■ **About this exercise**
Scan the lines below for the string "computer" and copy every one that has it.

(Collected data)
━━━━━━━━━━━━━━━━━━━━━━━━━━━━━━
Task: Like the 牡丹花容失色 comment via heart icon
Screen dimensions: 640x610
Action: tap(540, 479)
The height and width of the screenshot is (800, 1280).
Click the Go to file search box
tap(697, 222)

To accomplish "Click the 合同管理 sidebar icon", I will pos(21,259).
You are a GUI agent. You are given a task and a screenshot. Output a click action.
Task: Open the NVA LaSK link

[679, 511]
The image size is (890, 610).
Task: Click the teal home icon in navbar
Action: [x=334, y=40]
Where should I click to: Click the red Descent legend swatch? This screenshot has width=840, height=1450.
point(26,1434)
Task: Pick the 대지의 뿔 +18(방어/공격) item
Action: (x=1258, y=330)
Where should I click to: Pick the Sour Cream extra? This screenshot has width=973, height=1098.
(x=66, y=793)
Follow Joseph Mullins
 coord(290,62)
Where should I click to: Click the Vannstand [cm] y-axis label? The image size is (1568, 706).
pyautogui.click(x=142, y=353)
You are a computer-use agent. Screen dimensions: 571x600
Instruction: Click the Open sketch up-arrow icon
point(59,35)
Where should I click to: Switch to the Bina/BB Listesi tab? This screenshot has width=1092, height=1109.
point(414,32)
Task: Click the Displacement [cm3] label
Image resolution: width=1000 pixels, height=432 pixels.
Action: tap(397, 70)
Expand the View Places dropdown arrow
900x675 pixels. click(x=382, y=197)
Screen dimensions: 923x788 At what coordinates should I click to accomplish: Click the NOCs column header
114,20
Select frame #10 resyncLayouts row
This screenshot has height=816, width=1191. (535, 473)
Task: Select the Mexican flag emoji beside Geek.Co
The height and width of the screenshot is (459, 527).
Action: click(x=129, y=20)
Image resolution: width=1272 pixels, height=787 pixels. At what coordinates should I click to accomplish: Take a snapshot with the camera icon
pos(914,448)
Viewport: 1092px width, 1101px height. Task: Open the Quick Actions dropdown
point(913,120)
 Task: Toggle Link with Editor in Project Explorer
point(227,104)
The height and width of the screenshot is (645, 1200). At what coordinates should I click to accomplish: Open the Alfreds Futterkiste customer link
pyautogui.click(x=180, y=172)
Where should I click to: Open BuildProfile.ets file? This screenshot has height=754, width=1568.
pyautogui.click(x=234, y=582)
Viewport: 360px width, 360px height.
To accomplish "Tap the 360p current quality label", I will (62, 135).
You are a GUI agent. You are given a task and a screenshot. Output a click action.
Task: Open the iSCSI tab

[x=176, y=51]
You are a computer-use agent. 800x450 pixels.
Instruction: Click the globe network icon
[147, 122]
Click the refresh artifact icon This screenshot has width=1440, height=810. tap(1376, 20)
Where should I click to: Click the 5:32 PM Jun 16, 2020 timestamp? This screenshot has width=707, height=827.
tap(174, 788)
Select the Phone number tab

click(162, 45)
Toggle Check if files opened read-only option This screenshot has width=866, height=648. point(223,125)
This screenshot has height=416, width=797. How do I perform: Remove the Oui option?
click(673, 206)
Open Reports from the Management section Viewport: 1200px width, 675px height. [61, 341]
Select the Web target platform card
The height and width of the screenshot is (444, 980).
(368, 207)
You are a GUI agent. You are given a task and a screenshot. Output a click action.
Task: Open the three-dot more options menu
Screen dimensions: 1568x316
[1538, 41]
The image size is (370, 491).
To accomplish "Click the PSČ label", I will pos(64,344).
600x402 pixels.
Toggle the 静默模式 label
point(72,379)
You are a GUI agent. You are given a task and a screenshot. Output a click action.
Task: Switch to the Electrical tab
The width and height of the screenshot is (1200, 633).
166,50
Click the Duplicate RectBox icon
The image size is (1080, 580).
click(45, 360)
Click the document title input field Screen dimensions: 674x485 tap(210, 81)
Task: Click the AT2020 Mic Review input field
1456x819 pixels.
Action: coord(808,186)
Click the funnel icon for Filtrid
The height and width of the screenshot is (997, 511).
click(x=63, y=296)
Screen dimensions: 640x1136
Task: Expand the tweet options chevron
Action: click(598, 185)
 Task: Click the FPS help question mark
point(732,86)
━━━━━━━━━━━━━━━━━━━━━━━━━━━━━━
■ **Response for this exercise**
You are a computer-use agent. Screen dimensions: 571x600
You are a computer-use agent. 800x450 pixels.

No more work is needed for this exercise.